Durability of antiretroviral therapy regimens and determinants for change in HIV-1-infected patients in the TREAT Asia HIV Observational Database (TAHOD-LITE)

Affiliations

Durability of antiretroviral therapy regimens and determinants for change in HIV-1-infected patients in the TREAT Asia HIV Observational Database (TAHOD-LITE)

Rosario Martinez-Vega et al. Antivir Ther. 2018.

Abstract

Background: The durability of first-line regimen is important to achieve long-term treatment success for the management of HIV infection. Our analysis describes the duration of sequential ART regimens and identifies the determinants leading to treatment change in HIV-positive patients initiating in Asia.

Methods: All HIV-positive adult patients initiating first-line ART in 2003-2013, from eight clinical sites among seven countries in Asia.
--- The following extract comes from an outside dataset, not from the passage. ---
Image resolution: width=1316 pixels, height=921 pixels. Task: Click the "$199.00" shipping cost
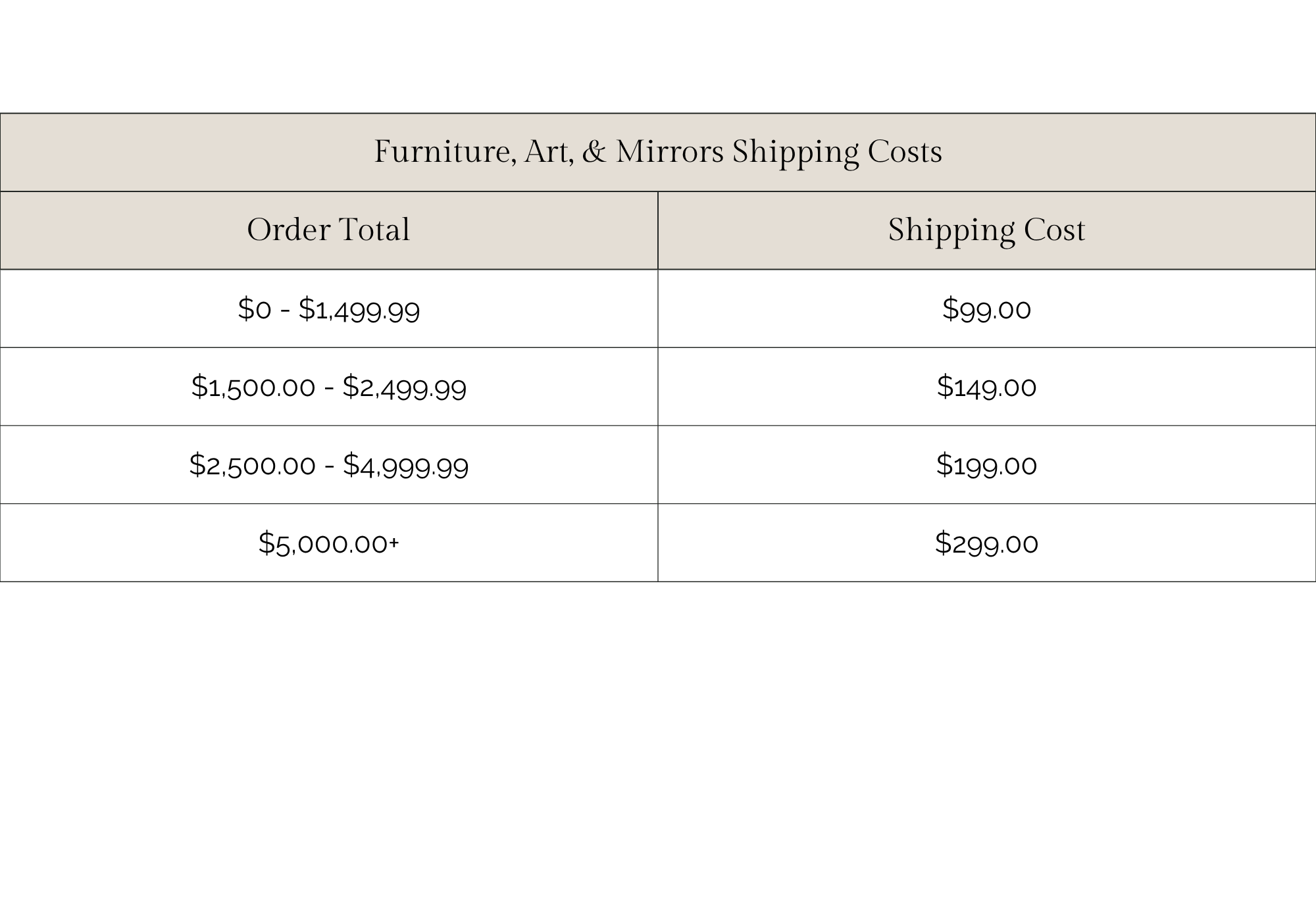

Patient follow-up was to May 2014. Kaplan-Meier curves were used to estimate the time to second-line ART and third-line ART regimen. Factors associated with treatment durability were assessed using Cox proportional hazards model.

Results: A total of 16,962 patients initiated first-line ART. Of these, 4,336 patients initiated second-line ART over 38,798 person-years (pys), a crude rate of 11.2 (95% CI 10.8, 11.5) per 100 pys. The probability of being on first-line ART increased from 83.7% (95% CI 82.1, 85.1%) in 2003-2005 to 87.9% (95% CI 87.1, 88.6%) in 2010-2013. Third-line ART was initiated by 1,135 patients over 8,078 pys, a crude rate of 14.0 (95% CI 13.3, 14.9) per 100 pys. The probability of continuing second-line ART significantly increased from 64.9% (95% CI 58.5, 70.6%) in 2003-2005 to 86.2% (95% CI 84.7, 87.6%) in 2010-2013.

Conclusions: Rates of discontinuation of first- and second-line regimens have decreased over the last decade in Asia. Subsequent regimens were of shorter duration compared to the first-line regimen initiated in the same year period. Lower CD4+ T-cell count and the use of suboptimal regimens were important factors associated with higher risk of treatment switch.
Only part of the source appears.